Gold eases as market prepares for Fed meeting outcome
* Could slip to $1,750-$1,770 on Fed plans, analyst says
* U.S. dollar, treasury yields lower
* China slowdown could hit silver consumption - analyst
By Nakul Iyer
July 26 (Reuters) - Gold edged lower on Monday as investors turned cautious in the run-up to a Federal Reserve policy meeting, overshadowing some support from a weaker dollar.
Spot gold XAU= was down 0.2% at $1,798.41 per ounce by 13:56 p.m.

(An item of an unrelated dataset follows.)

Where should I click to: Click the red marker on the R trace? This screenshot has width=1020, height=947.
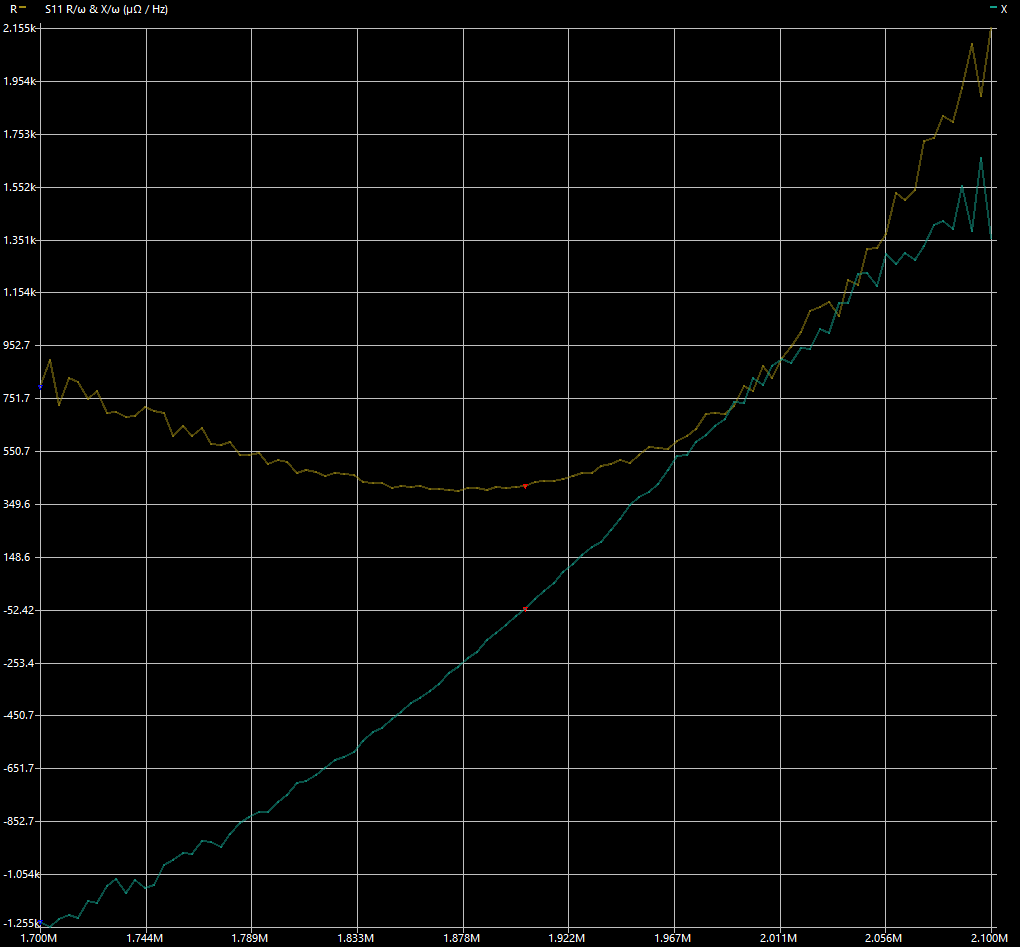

EDT, while U.S. gold futures GCv1 settled 0.1% lower at $1,799.20.
The U.S. central bank will begin its two-day policy meeting on Tuesday.

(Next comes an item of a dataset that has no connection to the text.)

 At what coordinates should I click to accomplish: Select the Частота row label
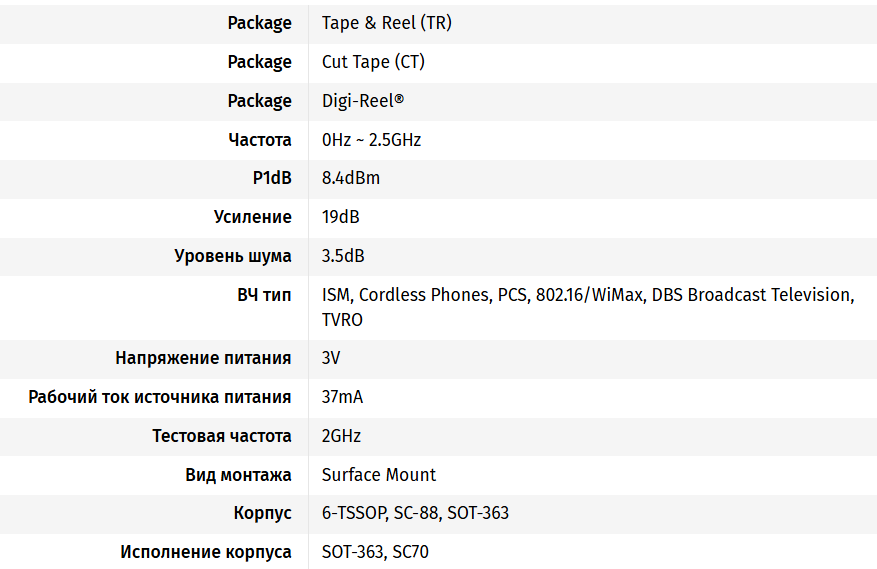260,139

"The concern now is that we will get the first hints of not necessarily a rate increase but what kind of reductions the Fed envisions to its balance sheet, and that could be a trigger for rates to move higher," said Edward Meir, analyst with ED&F Man Capital Markets.
Meir, however, said that was unlikely to drive a sustained fall in gold, with the metal drawing support from a dovish European Central Bank, a currently accommodative Fed, large fiscal stimulus and higher inflation.

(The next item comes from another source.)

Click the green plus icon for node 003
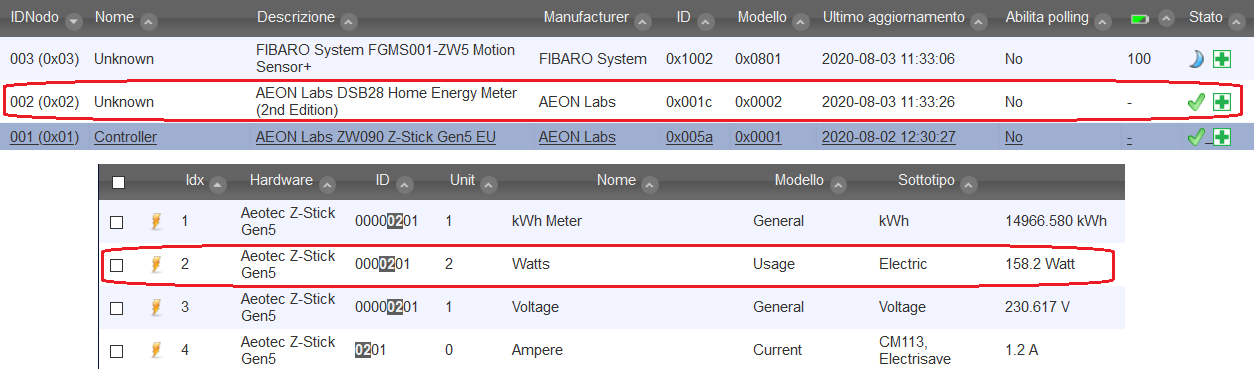 point(1222,59)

Both the ECB and Fed have suggested they will keep monetary policy accommodative for some time.
Yet Han Tan, market analyst at Exinity Group, said that if the policy-setting Federal Open Market Committee provides more details about tapering plans, gold could test the June lows of $1,750-$1,770.
Bullion's dip came despite a weaker dollar and a slight dip in benchmark U.S. Treasury yields.
Elsewhere, silver XAG= rose 0.2% to $25.22 an ounce.
"You might have to wait for a bit for a breakout in silver, said Phillip Streible, chief market strategist at Blue Line Futures in Chicago.
"Silver relies a lot on infrastructure and the slowdown in China might impact the technology that silver demands in order to be consumed."
Floods in central China, especially in the industrial and transport hub city of Zhengzhou, have raised concerns over damage to the region's infrastructure.
Among other metals, platinum XPT= gained 0.8% to $1,070.11 an ounce and palladium XPD= was slightly up at $2,672.98.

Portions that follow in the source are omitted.